I really liked the twists this book was taking with explaining the ‘terraformed’ planet. From where the book ends to where it begins, you’re in a completely different place. The variation of settings kept the book moving, and provided progress for Tarver and Lilac’s journey.
I wasn’t completely convinced with the supernatural elements of the book, although the plot twist completely changed the story for me, and set it on a more enjoyable path. I thought for a book of nearly 400 pages, not a lot of the world is explained. There’s limited world building, and although both characters have backstories, they’re not delved into much in the course of the story. How did Lilac get her reputation? How did Tarver earn his prestige? I don’t know, and that let the book down for me.
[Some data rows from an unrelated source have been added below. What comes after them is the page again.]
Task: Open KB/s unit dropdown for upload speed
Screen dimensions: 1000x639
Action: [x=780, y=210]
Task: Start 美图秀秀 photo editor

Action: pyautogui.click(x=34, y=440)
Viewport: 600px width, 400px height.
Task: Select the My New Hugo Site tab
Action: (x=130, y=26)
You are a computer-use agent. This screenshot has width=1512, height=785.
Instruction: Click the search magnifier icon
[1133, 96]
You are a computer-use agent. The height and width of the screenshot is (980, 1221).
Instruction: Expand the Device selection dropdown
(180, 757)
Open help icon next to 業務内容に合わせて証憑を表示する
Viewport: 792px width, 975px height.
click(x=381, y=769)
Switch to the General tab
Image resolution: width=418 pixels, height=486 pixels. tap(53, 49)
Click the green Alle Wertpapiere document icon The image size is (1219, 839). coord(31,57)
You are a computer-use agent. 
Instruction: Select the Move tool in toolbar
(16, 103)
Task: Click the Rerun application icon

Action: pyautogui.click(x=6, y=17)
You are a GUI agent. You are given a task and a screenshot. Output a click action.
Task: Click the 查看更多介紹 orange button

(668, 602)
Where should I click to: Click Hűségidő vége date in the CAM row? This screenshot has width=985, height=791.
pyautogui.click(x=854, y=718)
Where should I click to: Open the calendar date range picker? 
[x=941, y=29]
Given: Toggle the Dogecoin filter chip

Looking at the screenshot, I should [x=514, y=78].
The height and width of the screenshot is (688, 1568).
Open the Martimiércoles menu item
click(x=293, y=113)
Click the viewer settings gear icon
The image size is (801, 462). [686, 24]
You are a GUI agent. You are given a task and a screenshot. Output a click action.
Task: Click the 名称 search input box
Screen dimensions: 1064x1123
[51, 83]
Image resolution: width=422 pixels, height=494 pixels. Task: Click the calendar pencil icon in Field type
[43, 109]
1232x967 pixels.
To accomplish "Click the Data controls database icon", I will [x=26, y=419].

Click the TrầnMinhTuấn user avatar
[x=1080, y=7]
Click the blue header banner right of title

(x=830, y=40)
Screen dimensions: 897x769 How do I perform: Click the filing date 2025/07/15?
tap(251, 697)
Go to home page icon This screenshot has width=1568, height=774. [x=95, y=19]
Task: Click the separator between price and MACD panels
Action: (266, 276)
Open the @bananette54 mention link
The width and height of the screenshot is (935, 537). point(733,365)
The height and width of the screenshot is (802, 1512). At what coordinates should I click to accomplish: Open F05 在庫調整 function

Because the next book in the series isn’t about Tarver and Lilac, I wonder if I’ll ever get the information I seek. I know there’s a sort-of-prequel novella, which I plan to read soon, in hope of some answers, but generally I wasn’t satisfied. I will continue with the series, though I’m skeptical of the blurb that reads ‘a new pair of star-crossed lovers’. Surely, it would be better to write something new? Overall, I give ‘These Broken Stars’ 2.5 stars. A perfectly average book, where the good bits try to balance out the bits I didn’t like. Moral of the story? Beautiful covers don’t necessarily mean beautiful books.